### WHAT THE EXERCISE ASKS
Write out nothing except the lines running from the one containing "Where should I" to the last line of the data, exactly as they stand.

>>>

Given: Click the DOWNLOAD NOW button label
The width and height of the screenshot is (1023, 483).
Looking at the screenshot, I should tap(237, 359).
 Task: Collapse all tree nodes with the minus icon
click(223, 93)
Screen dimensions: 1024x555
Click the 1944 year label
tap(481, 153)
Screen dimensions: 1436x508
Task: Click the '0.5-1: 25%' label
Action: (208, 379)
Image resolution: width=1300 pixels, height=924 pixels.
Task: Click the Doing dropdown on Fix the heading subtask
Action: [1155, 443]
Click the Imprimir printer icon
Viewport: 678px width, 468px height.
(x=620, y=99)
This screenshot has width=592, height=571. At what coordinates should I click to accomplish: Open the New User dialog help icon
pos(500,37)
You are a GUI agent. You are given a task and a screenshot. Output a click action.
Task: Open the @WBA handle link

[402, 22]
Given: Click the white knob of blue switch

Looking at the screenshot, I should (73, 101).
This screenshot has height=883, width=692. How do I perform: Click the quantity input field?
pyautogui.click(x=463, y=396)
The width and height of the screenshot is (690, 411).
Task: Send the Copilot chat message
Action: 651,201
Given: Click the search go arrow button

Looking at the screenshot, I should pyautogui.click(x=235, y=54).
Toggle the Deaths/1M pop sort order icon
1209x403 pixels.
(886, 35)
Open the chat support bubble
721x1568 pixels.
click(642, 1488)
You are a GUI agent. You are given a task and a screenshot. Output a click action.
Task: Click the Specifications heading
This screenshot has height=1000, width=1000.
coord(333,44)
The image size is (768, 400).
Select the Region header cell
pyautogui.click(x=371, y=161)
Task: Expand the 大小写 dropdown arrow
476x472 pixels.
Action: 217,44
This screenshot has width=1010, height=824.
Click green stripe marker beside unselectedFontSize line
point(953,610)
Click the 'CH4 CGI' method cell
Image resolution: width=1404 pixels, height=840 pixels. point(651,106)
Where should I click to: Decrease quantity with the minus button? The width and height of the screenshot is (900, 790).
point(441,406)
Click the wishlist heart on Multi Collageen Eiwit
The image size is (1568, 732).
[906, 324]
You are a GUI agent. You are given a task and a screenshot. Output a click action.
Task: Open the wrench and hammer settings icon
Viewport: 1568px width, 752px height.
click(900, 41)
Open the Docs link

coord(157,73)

<<<

### RESULT FOR THIS EXERCISE
Where should I click to: Decrease quantity with the minus button? The width and height of the screenshot is (900, 790).
point(441,406)
Click the wishlist heart on Multi Collageen Eiwit
The image size is (1568, 732).
[906, 324]
You are a GUI agent. You are given a task and a screenshot. Output a click action.
Task: Open the wrench and hammer settings icon
Viewport: 1568px width, 752px height.
click(900, 41)
Open the Docs link

coord(157,73)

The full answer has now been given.